Digital Humanities, Critical Digital Citizenship, and the Participatory Library

Mar 4 2019
When: 2:00 PM - 3:00 PM
Where: Ahmanson Lab | Leavey Library, 3rd floor (LVL 301)
Event Type: Special Events and Series

Event Details

The digital humanities offer libraries an exciting opportunity to foster participatory knowledge production and critical digital citizenship on campus. Emerging, easy-to-use, and often free digital tools enable students, scholars, and librarians to transform private research and learning into interactive, collaborative, and public facing research projects that utilize or contribute to library collections. Simultaneously, the facilitation of these projects grants libraries the opportunity to train participants in critically assessing the ethical, political, and intellectual implications of digital tools that shape both our research and everyday lives.
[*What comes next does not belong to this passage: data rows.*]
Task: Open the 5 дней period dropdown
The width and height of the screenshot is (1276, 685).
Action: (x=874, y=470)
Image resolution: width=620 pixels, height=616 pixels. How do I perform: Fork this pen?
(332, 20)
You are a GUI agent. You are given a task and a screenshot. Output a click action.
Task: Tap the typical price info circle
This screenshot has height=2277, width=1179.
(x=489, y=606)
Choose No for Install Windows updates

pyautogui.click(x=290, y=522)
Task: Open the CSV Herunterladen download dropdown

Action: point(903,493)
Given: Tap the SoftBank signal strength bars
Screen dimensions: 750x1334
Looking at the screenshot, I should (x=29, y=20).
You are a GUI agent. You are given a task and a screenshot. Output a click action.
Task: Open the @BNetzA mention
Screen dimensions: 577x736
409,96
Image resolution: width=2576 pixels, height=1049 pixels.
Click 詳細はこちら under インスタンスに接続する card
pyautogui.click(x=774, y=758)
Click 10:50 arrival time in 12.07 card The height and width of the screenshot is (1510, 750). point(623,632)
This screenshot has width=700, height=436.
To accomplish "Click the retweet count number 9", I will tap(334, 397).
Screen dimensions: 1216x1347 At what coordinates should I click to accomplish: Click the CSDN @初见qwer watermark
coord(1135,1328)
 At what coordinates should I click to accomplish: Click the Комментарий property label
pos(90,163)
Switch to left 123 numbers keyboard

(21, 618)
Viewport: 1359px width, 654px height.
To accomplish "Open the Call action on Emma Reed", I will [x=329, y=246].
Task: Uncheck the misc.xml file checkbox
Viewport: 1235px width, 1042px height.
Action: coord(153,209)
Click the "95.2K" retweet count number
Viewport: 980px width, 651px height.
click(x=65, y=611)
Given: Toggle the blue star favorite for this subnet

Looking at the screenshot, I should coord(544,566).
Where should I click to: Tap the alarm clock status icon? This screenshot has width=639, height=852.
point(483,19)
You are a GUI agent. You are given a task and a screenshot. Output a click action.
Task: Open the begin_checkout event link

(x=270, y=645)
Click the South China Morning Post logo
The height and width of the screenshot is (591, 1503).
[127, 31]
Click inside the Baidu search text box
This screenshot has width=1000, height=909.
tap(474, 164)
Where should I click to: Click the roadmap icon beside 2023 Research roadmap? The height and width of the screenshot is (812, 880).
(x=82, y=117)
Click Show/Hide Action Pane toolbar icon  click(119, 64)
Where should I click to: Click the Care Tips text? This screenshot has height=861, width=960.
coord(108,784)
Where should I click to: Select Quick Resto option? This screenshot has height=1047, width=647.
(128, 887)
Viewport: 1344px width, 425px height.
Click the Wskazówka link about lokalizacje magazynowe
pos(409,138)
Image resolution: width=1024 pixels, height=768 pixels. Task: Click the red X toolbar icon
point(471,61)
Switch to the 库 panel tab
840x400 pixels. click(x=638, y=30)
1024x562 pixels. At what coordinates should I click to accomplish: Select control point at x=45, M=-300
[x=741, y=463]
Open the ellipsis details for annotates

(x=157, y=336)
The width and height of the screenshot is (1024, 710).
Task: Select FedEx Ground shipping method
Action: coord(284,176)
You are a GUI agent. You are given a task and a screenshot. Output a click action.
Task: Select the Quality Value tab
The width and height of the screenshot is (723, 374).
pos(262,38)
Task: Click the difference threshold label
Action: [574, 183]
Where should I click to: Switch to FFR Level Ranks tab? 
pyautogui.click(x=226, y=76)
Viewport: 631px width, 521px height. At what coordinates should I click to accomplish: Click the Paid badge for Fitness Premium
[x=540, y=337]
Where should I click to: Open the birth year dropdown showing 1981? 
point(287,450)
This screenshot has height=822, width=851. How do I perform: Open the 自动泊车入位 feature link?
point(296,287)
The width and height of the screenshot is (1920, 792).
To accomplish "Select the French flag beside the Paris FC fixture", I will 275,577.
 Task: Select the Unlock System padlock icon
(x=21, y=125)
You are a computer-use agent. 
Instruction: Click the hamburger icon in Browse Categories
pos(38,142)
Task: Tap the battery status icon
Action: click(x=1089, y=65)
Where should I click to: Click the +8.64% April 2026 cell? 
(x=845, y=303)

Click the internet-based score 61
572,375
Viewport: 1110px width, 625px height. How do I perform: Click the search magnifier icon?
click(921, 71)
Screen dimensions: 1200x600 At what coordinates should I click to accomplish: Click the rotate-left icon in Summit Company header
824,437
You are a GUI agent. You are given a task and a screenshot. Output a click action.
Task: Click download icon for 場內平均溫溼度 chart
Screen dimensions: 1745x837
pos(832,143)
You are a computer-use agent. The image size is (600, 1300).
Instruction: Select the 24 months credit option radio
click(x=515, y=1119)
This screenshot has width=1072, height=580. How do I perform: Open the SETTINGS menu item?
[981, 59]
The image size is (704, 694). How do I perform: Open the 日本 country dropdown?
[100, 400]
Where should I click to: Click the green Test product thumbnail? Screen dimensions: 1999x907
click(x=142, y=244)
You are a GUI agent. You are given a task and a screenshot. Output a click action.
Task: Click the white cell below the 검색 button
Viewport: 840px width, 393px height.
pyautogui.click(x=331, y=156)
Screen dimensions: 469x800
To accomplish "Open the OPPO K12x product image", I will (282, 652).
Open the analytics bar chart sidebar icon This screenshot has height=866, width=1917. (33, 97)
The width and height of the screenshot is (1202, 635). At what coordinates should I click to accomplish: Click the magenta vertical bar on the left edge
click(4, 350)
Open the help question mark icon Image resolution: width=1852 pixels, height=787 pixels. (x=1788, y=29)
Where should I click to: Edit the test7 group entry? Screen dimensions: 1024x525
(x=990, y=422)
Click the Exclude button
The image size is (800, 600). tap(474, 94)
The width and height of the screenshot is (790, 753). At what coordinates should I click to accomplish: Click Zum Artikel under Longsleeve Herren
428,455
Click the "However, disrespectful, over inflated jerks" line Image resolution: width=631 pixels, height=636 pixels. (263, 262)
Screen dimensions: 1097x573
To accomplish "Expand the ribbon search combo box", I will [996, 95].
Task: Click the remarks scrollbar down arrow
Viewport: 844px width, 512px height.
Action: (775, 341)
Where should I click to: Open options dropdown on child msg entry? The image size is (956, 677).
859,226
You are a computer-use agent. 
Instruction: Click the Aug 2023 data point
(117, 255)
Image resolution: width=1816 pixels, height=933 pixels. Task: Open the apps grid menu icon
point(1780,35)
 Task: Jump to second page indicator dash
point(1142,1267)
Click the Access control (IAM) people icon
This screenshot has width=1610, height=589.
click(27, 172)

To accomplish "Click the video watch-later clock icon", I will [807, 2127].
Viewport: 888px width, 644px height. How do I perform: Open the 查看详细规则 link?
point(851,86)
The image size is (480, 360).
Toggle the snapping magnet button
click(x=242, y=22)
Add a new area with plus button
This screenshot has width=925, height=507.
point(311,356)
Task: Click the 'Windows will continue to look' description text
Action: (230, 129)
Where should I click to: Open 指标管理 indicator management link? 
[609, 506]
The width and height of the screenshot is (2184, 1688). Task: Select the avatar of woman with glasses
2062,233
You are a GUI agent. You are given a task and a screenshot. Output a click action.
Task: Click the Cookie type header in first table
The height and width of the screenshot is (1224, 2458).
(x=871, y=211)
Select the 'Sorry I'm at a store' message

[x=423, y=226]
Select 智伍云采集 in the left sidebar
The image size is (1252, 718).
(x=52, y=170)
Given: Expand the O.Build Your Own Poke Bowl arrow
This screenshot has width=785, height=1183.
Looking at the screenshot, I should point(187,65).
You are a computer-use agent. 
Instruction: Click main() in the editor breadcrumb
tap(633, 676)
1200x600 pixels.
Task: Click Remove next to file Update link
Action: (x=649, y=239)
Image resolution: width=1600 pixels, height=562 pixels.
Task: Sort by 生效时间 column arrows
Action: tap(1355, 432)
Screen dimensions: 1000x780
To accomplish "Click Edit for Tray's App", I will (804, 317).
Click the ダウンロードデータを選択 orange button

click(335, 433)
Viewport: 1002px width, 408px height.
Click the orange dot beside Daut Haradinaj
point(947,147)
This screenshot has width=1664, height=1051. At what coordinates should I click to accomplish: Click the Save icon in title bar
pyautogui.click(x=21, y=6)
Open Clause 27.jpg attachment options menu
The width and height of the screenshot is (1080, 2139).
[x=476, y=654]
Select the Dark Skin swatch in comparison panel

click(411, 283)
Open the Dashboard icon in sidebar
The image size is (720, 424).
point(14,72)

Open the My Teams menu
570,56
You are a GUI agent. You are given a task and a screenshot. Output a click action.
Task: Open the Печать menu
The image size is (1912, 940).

In this talk, I will describe several digital humanities projects at UC San Diego that align with these directives such as KNIT (a digital commons for institutions of higher education in San Diego), the Race and Oral History Project (a student-driven, digitally-accessible archive about race in San Diego), and the Digital Humanities Research Group. I will offer suggestions for how these projects and their underlying principles might be repurposed at other institutions and hope to end with a discussion about the ongoing challenges and opportunities of cultivating digital humanities practices within a library context.

Erin Rose Glass is the Digital Scholarship Librarian at the UC San Diego Library, where she helps academics critically understand, apply, and shape digital technologies used in knowledge production. Her recently-completed dissertation, Software of the Oppressed: Reprogramming the Invisible Discipline, examines the politics and history of digital technology at the often overlooked site of academic and student writing. As an advocate for community driven software, she directs KNIT, a digital commons for UC San Diego, the San Diego Community College District, and San Diego State University that facilitates publicly-engaged, participatory, and collaborative research and teaching. She is also co-founder of Social Paper, a non-proprietary platform for socializing student writing and feedback funded by the National Endowment for the Humanities.